米軍、東太平洋で麻薬密輸船を攻撃、2人殺害
この一連の攻撃はトランプ政権が南米地域に対する軍事力を増強し、ベネズエラの独裁者であるマドゥロ大統領に圧力をかける広範なキャンペーンの一部と位置付けられている。
.jpg)
米軍は12月29日、東太平洋の公海上で麻薬密輸船を攻撃し、乗組員2人を殺害したと発表した。これにより、米海軍による麻薬密輸船への攻撃は30回目となり、5か月余りで少なくとも107人が死亡したとされる。トランプ政権はこの一連の作戦を麻薬カルテルとの「武力紛争」と位置付け、正当化してきた。
この攻撃は米南方軍(U.S. Southern Command)がソーシャルメディアで明らかにしたもので、標的となった船舶が木っ端みじんになる動画も公開された。軍当局は同船が「麻薬密輸活動に従事していた」と説明しているものの、具体的な証拠は示していない。

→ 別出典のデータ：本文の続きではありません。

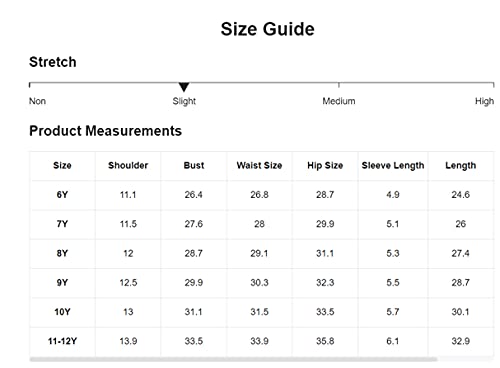The width and height of the screenshot is (500, 368).
Task: Click the 8Y size row label
Action: [x=62, y=253]
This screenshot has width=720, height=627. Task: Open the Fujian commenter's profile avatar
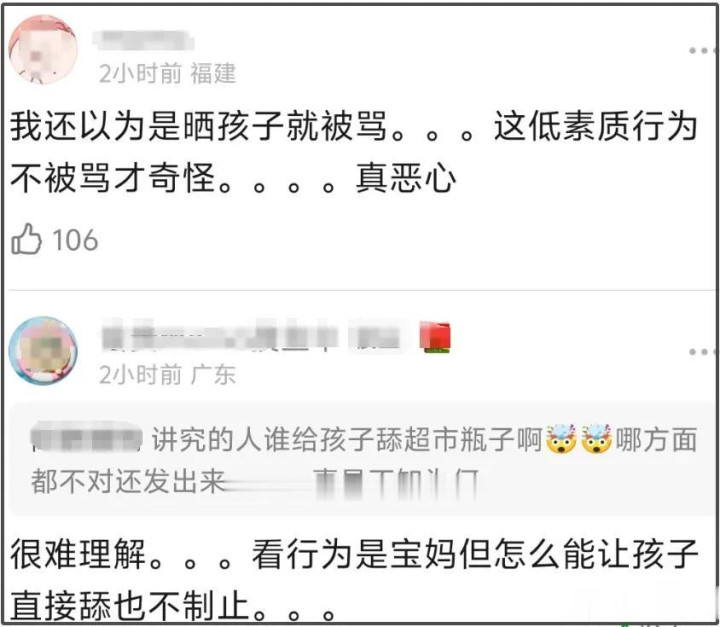44,50
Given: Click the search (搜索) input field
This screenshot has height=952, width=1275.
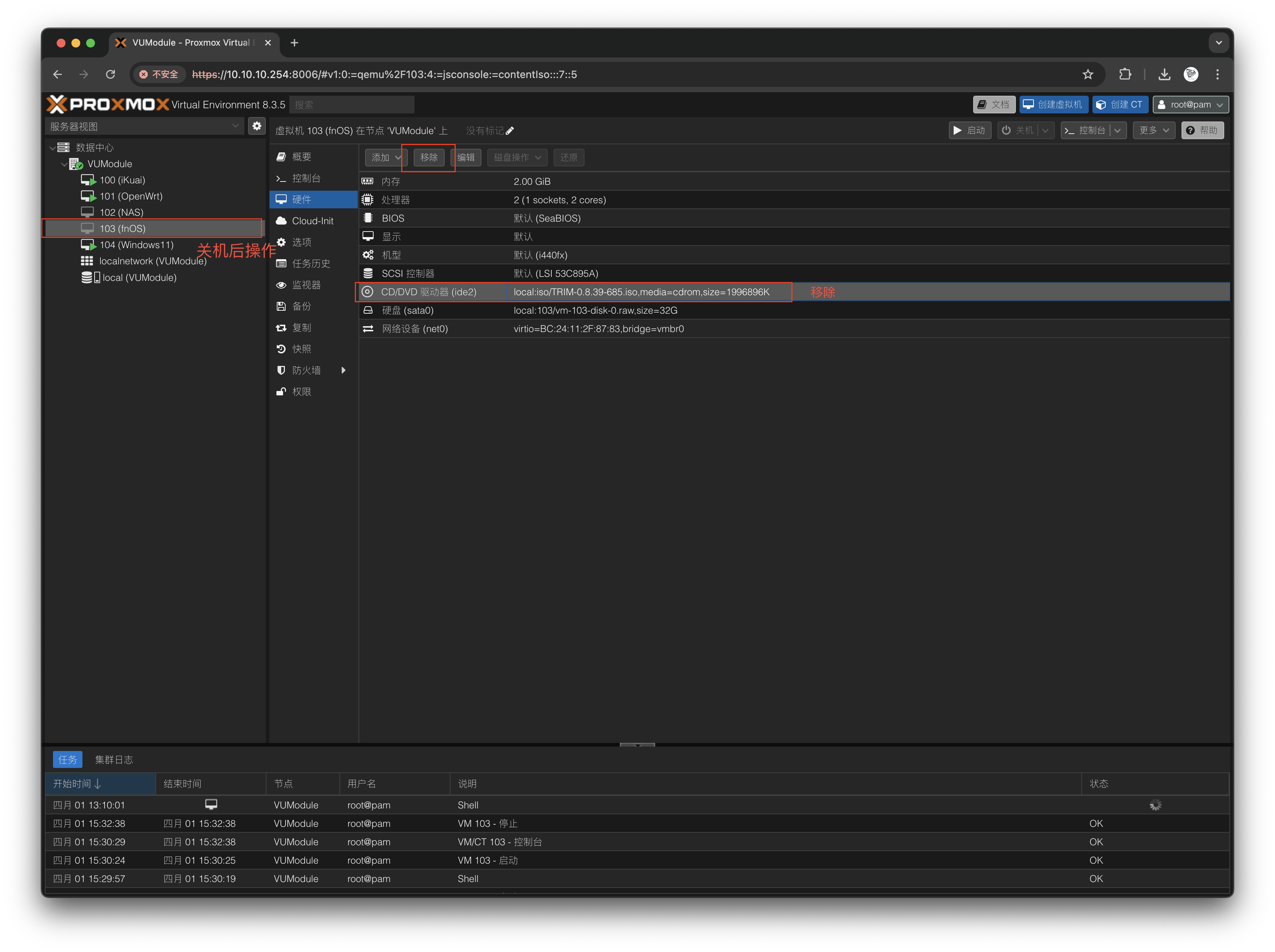Looking at the screenshot, I should 352,105.
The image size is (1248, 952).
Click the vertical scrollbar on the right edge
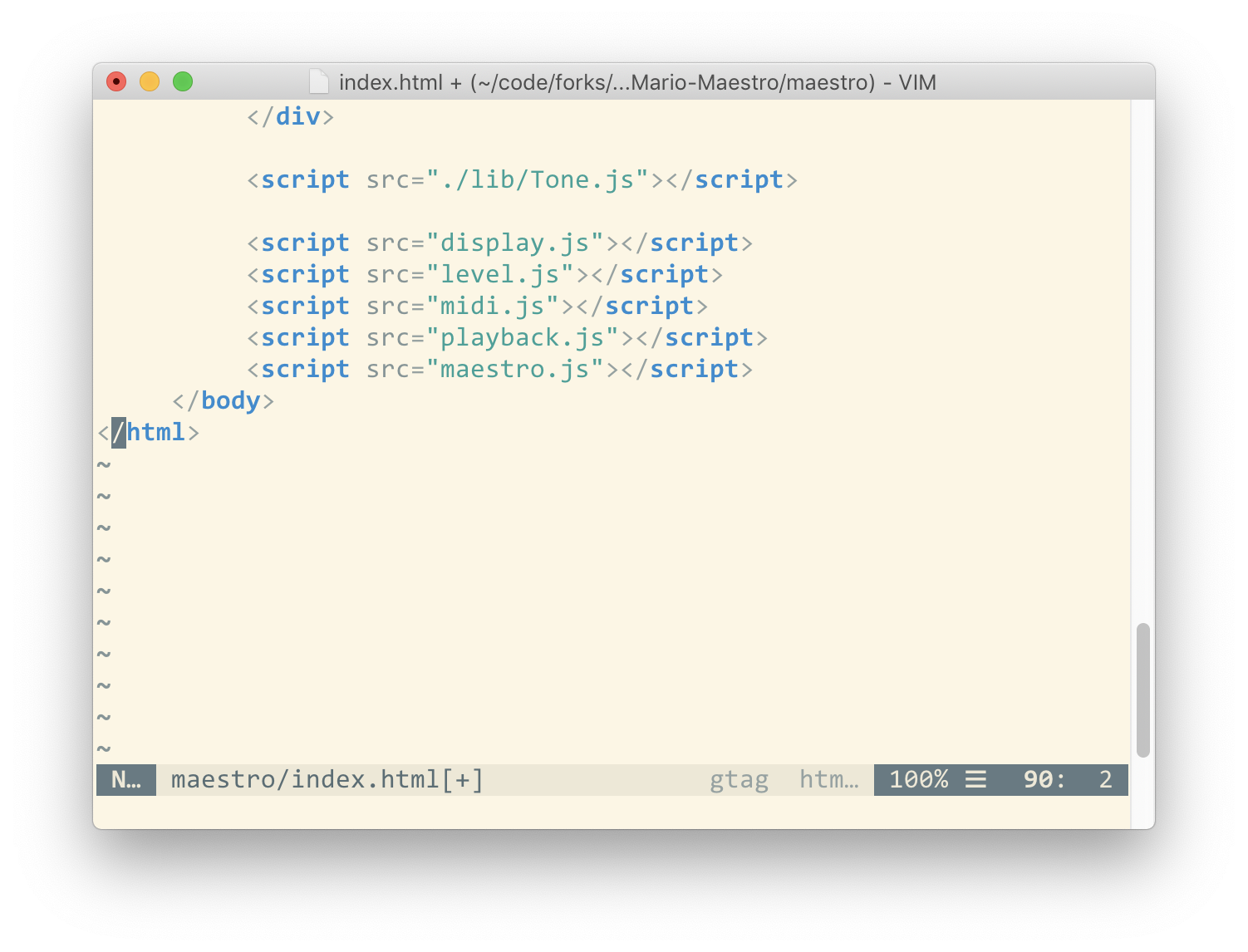coord(1143,689)
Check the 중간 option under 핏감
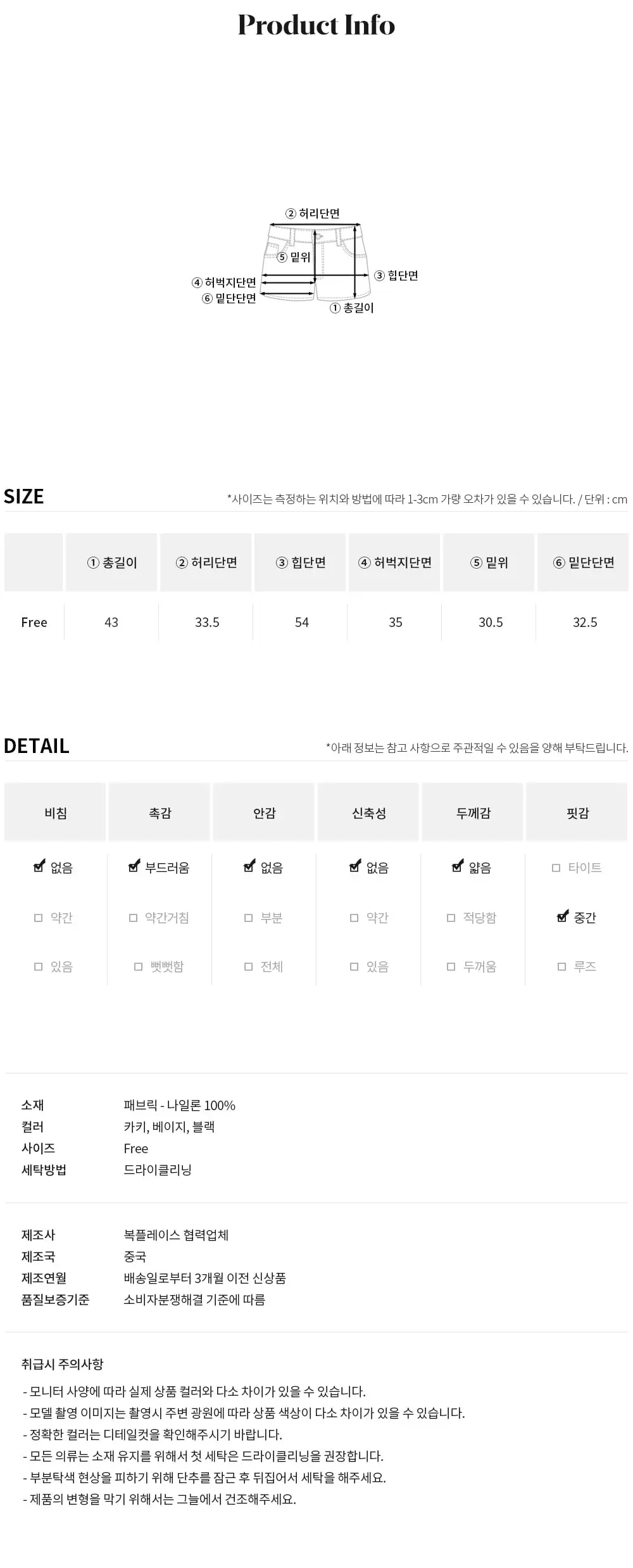 coord(563,916)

トランプ(Donald Trump)大統領はこれらの攻撃について、薬物の流入を抑えるために必要な措置と主張し、麻薬カルテルとの対立を「武力紛争」として扱う姿勢を強調している。またトランプ氏は同日、フロリダ州パームビーチでイスラエル首相と会談した際、麻薬積み込みに使われたとされるベネズエラの港湾施設に対する攻撃についても言及し、「麻薬を積み込む全ての船舶と地域を攻撃した」と述べた。米軍や中央情報局(CIA)が関与した可能性が取り沙汰されているものの、詳細は明らかになっていない。
この一連の攻撃はトランプ政権が南米地域に対する軍事力を増強し、ベネズエラの独裁者であるマドゥロ(Nicolas Maduro)大統領に圧力をかける広範なキャンペーンの一部と位置付けられている。米国はマドゥロ政権が麻薬と関係する組織を支援し、国内外への薬物流出を容認していると非難し、同国に対する国際的な圧力を強めている。マドゥロ氏はこれらの軍事行動を米国による体制転覆の試みと批判している。
この攻撃が始まって以降、米国内では一連の軍事行動に対する議論が強まっている。連邦議会内では、軍の権限や違法性を巡る懸念が表明されており、国際法や米国法に基づく行為の正当性について審議する動きもある。特に、これまでの攻撃の中には、生存者を追撃して死亡させたとされる事例があり、人権団体や一部の議員からは「越権行為」の指摘や「戦争犯罪」と評する声も上がっている。
米軍はこれまでに麻薬密輸に関連するとされる複数の船舶を標的にしており、東太平洋だけでなくカリブ海でも作戦が展開されてきた。トランプ政権はこれらの作戦を「オペレーション・サザン・スピア/南方の槍作戦」と称し、薬物流入の抑止を目的とした海軍・空軍の連携行動として進めている。支持者はこの取り組みが米国の治安維持に寄与すると評価する一方で、反対派は証拠不足や国際法違反の懸念を指摘している。
このように米軍による薬物密輸容疑船への攻撃は激しい是非両論を巻き起こし、国内外で注目を集めている。今後も作戦の継続や国際社会の反応、法的な検証が焦点となる見込みである。